Moreover, Davydov continues, “the
president conducts himself not simply as a conscientious consumer of the
propaganda pudding. Everything is even sadder: he looks like the old woman who,
having heard a bit of bad news, transforms it into a long story about the
approaching and inevitable end of the world.”
He has done this again and again,
taking snatches from Russian television ranging from reports that someone
fighting against Russia in Ukraine spoke English and that the poisoners of the
Skripals were private persons and expanding them into narratives that the
English were fighting in Ukraine and that Moscow had nothing to do with the
latter.
That pattern forces one to “the
obvious conclusion” that Putin either believes exactly what his television says
or doesn’t bother to consider what he says in expanding upon it. “It is still unknown which of these
possibilities is sadder for the country.”

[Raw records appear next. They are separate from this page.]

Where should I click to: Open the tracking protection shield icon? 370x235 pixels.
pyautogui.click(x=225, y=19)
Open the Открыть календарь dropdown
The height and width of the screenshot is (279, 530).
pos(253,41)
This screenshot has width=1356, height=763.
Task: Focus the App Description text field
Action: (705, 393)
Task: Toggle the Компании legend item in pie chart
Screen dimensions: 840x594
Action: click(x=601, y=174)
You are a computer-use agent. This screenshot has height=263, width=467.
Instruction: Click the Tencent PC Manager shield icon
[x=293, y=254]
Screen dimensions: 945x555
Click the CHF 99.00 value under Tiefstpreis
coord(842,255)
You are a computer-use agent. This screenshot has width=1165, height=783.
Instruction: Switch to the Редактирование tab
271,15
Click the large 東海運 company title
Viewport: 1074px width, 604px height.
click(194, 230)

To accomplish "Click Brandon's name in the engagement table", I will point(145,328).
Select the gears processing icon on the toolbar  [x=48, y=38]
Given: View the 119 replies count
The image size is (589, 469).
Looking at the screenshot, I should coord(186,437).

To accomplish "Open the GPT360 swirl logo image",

But of course, there is an important
difference between the old woman spreading expanded rumors and the president of
the Russian Federation. “The old woman
is a view and only that. But the president is not simply a participant: he is a
creator of that reality about which the television tells him and her.”
And for such a man, it is difficult not to believe in one’s
own mission and that he is chosen by God but of course not by the people, if
the media “tells you about your greatness day and night.” It is perhaps no surprise
that his head is turned, especially because “Putin in this scheme is the
supreme priest of the abstract state” Vladislav Inozemtsev talks about.
But
such an identity between what television says and what Putin believes has another
consequence as well, Davydov continues.
It explains why Putin constantly seeks to deceive the leaders of other
countries. For him, “this is simply a means to show simple people, even those
highly placed,” that he is of “a different kind and calling” who can act
differently than others.
Consequently,
the commentator says, “if we ask what Putin hopes for, the answer is the following:
Putin places his hope in god. In the god which chose him for the defense of the
abstract state. Strictly speaking, this state is his god. And that is really
frightening” if one reflects upon it for a moment.
If
Putin were someone who was merely duplicitous, it would be possible to
negotiate with and perhaps even reach agreement. But with someone who has
become “the supreme priest of his own sectarian cult,” Davydov says, there is
no such opportunity. “You are either bow down before his divinity or you are
his enemy.”
And
he has in this situation, “the OMON, the army and the nuclear button.”
Davydov
might have pointed out that other leaders of major countries sometimes fall
into the same trap even if they have a greater range of information to choose
from in principle. They may choose to listen only to those media outlets that
echo back what they believe and thus amplify their own views about themselves.
And
they too may create a kind of cult with their listeners, one in which the
leader as he himself believes is special, beyond the usual kind of assessment
and criticism, and to be worshipped not because of real successes but because
of his willingness to rely on this distorted mirror of reality and even to lie,
thus showing himself to be of a different order than others.